What is expected> Copy out the records below verbatim, from the line containing "This screenshot has height=434, width=648." through the line containing "pyautogui.click(x=782, y=508)", with both of those lines included.

The data>
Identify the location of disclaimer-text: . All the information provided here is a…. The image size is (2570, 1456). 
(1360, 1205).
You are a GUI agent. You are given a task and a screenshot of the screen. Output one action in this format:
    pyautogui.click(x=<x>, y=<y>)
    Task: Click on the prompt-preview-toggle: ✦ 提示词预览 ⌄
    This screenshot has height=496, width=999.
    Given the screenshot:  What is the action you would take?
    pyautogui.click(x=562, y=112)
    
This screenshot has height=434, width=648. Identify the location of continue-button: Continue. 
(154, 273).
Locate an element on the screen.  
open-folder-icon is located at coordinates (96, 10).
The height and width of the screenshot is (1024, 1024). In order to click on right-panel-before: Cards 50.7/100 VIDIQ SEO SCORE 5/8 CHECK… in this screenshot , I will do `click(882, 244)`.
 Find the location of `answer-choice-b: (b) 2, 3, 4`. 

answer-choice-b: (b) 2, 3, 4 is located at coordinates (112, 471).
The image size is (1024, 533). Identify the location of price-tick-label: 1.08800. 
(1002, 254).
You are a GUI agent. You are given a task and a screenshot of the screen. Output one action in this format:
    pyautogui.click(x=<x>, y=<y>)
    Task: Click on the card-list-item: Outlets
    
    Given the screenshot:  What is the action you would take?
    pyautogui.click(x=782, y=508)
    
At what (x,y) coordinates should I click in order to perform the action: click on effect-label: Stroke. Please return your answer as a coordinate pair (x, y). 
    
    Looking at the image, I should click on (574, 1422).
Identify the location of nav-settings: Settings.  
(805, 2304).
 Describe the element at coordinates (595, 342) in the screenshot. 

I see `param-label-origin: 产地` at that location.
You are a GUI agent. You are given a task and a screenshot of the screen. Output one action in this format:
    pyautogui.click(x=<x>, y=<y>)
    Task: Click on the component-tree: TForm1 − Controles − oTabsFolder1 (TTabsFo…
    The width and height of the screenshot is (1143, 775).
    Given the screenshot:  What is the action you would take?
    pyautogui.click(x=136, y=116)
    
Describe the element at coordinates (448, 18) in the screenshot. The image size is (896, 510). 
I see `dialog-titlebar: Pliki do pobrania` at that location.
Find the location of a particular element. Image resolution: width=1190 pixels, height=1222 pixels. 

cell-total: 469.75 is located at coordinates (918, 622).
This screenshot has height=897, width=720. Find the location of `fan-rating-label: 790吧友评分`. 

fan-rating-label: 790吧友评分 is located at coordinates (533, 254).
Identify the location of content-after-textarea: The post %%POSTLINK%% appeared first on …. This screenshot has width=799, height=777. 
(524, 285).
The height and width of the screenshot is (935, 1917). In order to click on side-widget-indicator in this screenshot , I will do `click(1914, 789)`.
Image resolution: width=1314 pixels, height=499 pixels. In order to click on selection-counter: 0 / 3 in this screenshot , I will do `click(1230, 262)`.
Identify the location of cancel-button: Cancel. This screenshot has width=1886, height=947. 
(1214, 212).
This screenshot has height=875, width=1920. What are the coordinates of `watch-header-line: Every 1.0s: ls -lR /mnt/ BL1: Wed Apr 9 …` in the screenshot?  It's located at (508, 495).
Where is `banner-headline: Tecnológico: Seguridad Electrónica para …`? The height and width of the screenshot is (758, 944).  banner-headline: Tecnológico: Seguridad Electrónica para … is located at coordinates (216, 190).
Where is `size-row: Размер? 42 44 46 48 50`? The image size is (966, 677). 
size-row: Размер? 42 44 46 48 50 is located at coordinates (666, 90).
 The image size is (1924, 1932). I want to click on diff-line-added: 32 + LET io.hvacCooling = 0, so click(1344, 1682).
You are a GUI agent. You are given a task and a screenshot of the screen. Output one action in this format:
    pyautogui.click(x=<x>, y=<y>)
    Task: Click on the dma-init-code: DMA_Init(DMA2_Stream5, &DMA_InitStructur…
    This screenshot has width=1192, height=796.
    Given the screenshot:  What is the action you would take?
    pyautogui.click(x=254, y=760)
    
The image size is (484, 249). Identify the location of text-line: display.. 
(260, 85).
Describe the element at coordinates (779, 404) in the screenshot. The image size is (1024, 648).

Solution for this exercise>
This screenshot has height=434, width=648. Identify the location of continue-button: Continue. 
(154, 273).
Locate an element on the screen.  
open-folder-icon is located at coordinates (96, 10).
The height and width of the screenshot is (1024, 1024). In order to click on right-panel-before: Cards 50.7/100 VIDIQ SEO SCORE 5/8 CHECK… in this screenshot , I will do `click(882, 244)`.
 Find the location of `answer-choice-b: (b) 2, 3, 4`. 

answer-choice-b: (b) 2, 3, 4 is located at coordinates (112, 471).
The image size is (1024, 533). Identify the location of price-tick-label: 1.08800. 
(1002, 254).
You are a GUI agent. You are given a task and a screenshot of the screen. Output one action in this format:
    pyautogui.click(x=<x>, y=<y>)
    Task: Click on the card-list-item: Outlets
    
    Given the screenshot:  What is the action you would take?
    pyautogui.click(x=782, y=508)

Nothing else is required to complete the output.